Adjuvants produce more robust immune responses at the cost of more inflammation; a peptide may keep the former and reduce the latter.
Researchers have discovered a molecule that may reduce the adverse effects associated with adjuvants — a crucial ingredient in some vaccines.
The research, published by a team at the University of Chicago in Science Advances, found that a peptide can prevent the initial inflammation adjuvants can cause — and, in a surprise discovery, may actually make a vaccine more effective.
Inflame in the Membrane
Adjuvants are added to vaccines to make them more effective by instigating a stronger immune response.
But, according to the CDC, some adjuvants occasionally cause side effects — both local (redness, swelling, or pain at the stick site) and systemic (fever, chills, aches) — which could potentially be why your friend insists the flu vaccine actually gave them the flu.
Here’s the sore-arm-rub, though: those responses are generally considered a good thing. Inflammation is a sign of the immune system reacting, which is exactly what we want a vaccine to do.
Older vaccines that use weakened or inactivated pathogens (like the oral polio vaccine, the BCG vaccine against tuberculosis, and the MMR vaccine) cause robust immune response, because the presence of the pathogen itself works like a built-in adjuvant.
But many new vaccines aren’t made that way anymore. Now, many vaccines include only pieces of the virus or bacteria, which are good enough for the immune system to recognize the threat. These often don’t inspire as robust immunity, however, so adjuvants get added in to give the vaccine a little extra kick.
Scientists think that extra immune boost may be the key to creating vaccines for some of our toughest tiny enemies, including HIV.
It is maddeningly difficult to create an HIV vaccine. The virus comes in a wide variety of subtypes; it mutates with exceptional speed, shaking off pursuing antibodies; and even weakened or killed HIV is feared to be able to replicate inside cells. While a few people are naturally immune to it, nobody who isn’t has ever acquired immunity to it by beating the infection, so scientists don’t even know precisely what acquired immunity would look like. And that’s not even all the issues.
However, there is an adjuvant, called a toll-like receptor (TLR) agonist, which looks like it has potential against HIV. One catch, though: it can also induce an excessive inflammatory response.
Stopping the Cytokines
“In the vaccine field, you hear over and over again that you just have to accept the response that comes with an individual molecule,” lead researcher Aaron Esser-Kahn said in the University of Chicago’s article about the discovery.

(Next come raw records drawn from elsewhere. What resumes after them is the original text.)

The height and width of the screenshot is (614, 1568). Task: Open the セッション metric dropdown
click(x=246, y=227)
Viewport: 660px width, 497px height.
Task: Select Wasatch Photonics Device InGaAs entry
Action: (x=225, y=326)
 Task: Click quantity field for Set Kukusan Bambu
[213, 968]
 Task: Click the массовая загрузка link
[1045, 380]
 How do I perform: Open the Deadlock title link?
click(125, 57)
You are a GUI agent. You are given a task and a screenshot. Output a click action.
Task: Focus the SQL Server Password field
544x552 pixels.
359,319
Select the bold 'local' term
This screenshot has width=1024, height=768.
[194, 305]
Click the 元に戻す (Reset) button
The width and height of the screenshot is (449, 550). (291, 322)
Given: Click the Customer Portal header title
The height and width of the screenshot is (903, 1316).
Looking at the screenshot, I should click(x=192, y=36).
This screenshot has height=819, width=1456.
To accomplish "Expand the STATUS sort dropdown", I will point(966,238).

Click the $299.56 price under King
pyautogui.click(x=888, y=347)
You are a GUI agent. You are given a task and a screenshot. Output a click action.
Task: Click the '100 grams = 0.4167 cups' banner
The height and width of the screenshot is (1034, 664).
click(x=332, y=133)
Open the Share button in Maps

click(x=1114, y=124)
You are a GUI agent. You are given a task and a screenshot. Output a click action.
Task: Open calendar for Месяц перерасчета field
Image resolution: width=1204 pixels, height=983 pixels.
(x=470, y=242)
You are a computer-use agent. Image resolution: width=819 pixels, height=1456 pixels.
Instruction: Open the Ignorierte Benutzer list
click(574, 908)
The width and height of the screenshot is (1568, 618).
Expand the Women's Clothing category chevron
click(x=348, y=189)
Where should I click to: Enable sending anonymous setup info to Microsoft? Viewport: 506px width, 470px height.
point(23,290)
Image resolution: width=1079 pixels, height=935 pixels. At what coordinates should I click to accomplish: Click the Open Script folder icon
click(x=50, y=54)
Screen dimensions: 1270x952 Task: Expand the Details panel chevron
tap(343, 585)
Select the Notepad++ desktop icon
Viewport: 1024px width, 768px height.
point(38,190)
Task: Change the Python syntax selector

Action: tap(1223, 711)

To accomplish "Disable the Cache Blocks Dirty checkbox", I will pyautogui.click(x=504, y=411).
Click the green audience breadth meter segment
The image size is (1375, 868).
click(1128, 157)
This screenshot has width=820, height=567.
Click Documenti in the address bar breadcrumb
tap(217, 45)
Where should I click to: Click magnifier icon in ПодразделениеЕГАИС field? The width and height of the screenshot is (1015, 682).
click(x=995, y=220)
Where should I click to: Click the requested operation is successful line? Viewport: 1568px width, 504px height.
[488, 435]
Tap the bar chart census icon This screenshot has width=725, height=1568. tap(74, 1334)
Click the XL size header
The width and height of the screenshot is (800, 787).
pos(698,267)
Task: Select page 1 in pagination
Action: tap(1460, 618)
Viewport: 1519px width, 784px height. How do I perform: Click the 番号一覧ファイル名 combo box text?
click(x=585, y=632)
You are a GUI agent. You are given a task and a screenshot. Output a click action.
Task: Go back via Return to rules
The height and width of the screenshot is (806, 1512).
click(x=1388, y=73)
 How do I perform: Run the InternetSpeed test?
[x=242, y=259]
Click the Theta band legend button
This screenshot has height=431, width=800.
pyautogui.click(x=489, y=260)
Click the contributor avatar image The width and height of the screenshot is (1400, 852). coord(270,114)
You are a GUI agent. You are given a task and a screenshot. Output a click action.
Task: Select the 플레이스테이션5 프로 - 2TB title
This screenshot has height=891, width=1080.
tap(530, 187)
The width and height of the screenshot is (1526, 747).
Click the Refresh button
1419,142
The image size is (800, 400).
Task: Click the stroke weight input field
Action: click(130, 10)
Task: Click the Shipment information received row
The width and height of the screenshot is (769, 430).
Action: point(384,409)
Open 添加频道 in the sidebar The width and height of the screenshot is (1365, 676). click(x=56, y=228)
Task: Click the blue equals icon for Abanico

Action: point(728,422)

But Esser-Kahn’s team didn’t want to just accept it; they wanted to find a way to keep human cells from producing too many cytokines — the chemical signals that cause inflammation.
The researchers found that a peptide called SN50 can disrupt the pathways in the cells that cause this initial inflammatory response. They added it to a variety of TLR agonists, and found that not only did it reduce inflammation from the adjuvant, it actually boosted the amount of antibodies made by the vaccine — an unexpected benefit.
“We thought that the molecule would decrease inflammation, but we were surprised to see that it could provide more protection at the same time,” Esser-Kahn said.
The researchers tested their peptide-armed vaccines in mice. In mice who received a dengue fever vaccine, SN50 helped the vaccine produce more antibodies against the virus. Challenged against HIV, it produced antibodies that targeted a difficult spot on the virus, which mutates less than the easy-to-reach parts — potentially jumping one of the many hurdles in an HIV vaccine’s way. And when they put it in a flu vaccine, they found it increased protection against influenza as well.
Next on the docket will be looking for a smaller molecule that can do the same thing, and seeing what role it may play in treating diseases like cancer and COVID-19.
But it’s important to keep in mind that mice lie; what works in a mouse doesn’t necessarily work in a human.
Still, the prospect of an ingredient that can reduce the worst side effects of adjuvants — and open the door for new ones — while boosting the vaccine’s capabilities is an exciting one.
“The approach has a lot of implications for how we might design vaccines over the next five or ten years,” Esser-Kahn said.